Kimberley Turkington's family is one. Her 6-year-old daughter Ella has been using Charlotte's Web, in addition to valproic acid and rufinamide to treat intractable epilepsy, encephalopathy and autism. Turkington said since she started using Charlotte's Web, they've been able to reduce their use of valproic acid and that Ella, who functions at the cognitive level of a 2-year-old, is more alert. In January, after using the oil for about four months, Ella's brain activity improved significantly.
"Our neuro is thrilled, to say the least," said Turkington. She is afraid if she can't get access to Charlotte's Web before her supply runs out, her daughter's seizures will increase from one to two a day to hundreds, and that "she will regress and become a zombie and non-verbal."
"It scares me to my core," she said. "I don't want to end up in hospital with my kid cause of stupid politics."
'I don't want to end up in hospital with my kid cause of stupid politics.'
But not everyone in the medical marijuana community feels the same way.
Nuessler said she was bombarded with calls and messages from licensed producers of marijuana in Canada on Wednesday morning, who said she should be using Canadian product.
"I'm a little person with a granddaughter who is suffering and I have all these children in my heart," said Nuessler, adding that the medical marijuana industry as a whole should be working together to make the products more readily available, instead of competing with each other.

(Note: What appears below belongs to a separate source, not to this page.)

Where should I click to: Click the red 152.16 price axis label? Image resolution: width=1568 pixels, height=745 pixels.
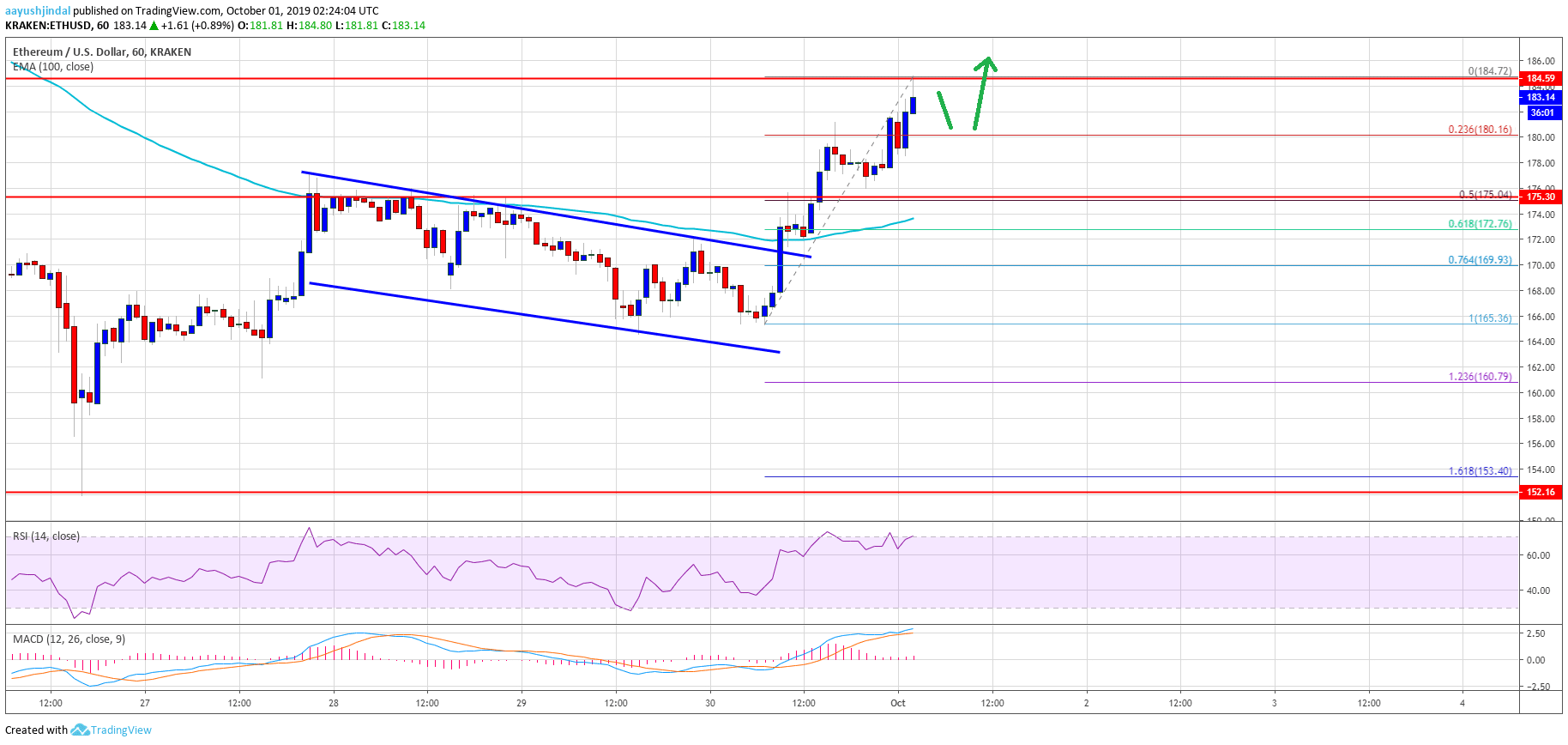pyautogui.click(x=1540, y=492)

Kyla's family had experimented with Canadian cannabis treatments before they started using Charlotte's Web in July of last year and found the results were inconsistent at best, and that the oils were so thick, that they were hard to dose, Nuessler said.
"For Kyla, it's detrimental," she continued. She said she's wary of transitioning Kyla to another product because she's grown accustomed to a high CBD intake that's not available in Canadian cannabis oils. "I know there's other product out there, but if we switch a really sensitive child onto something else, she's going to have seizures, and we're scared to death to go that route."
Ryan Kingsbury, a spokesperson for Charlotte's Web makers CW Botanicals, said the company isn't terribly alarmed about it being held up at the border and has not experienced any significant level of discrimination from any Canadian regulatory agency.
"Some are held due to the legal gray area for hemp products," he said. He maintained that Charlotte's Web, which is marketed in the US as a hemp-based dietary supplement with a low THC level is "just as legal" as all other hemp foods and oils sold in Canada, which contain unregulated amounts of CBD.
But CBD is a scheduled substance and remains illegal, as Adam Greenblatt, director of Montreal's first cannabinoid clinic Sante Cannabis, points out.
'Parents are taking a big risk by importing it from the States.'
Greenblatt said while he strongly believes the hemp industry in Canada needs to be deregulated, and hemp farmers should be allowed to start extracting CBD en masse "because the stuff works and is safe for almost anyone to take," he's concerned about the confusion over whether or not it's legal to import.
"Parents are taking a big risk by importing it from the States, and it's not just a legal risk, but a risk for their kids," he said, adding that his heart goes out to the Nuesslers, having seen patients in similar situations at his own clinic. "If you need a stable and consistent supply of a medicine, you really should be obtaining it from legal avenues."
He acknowledges that nothing in Canada has as high a CBD level as Charlotte's Web, but says it is a matter of time before it comes available.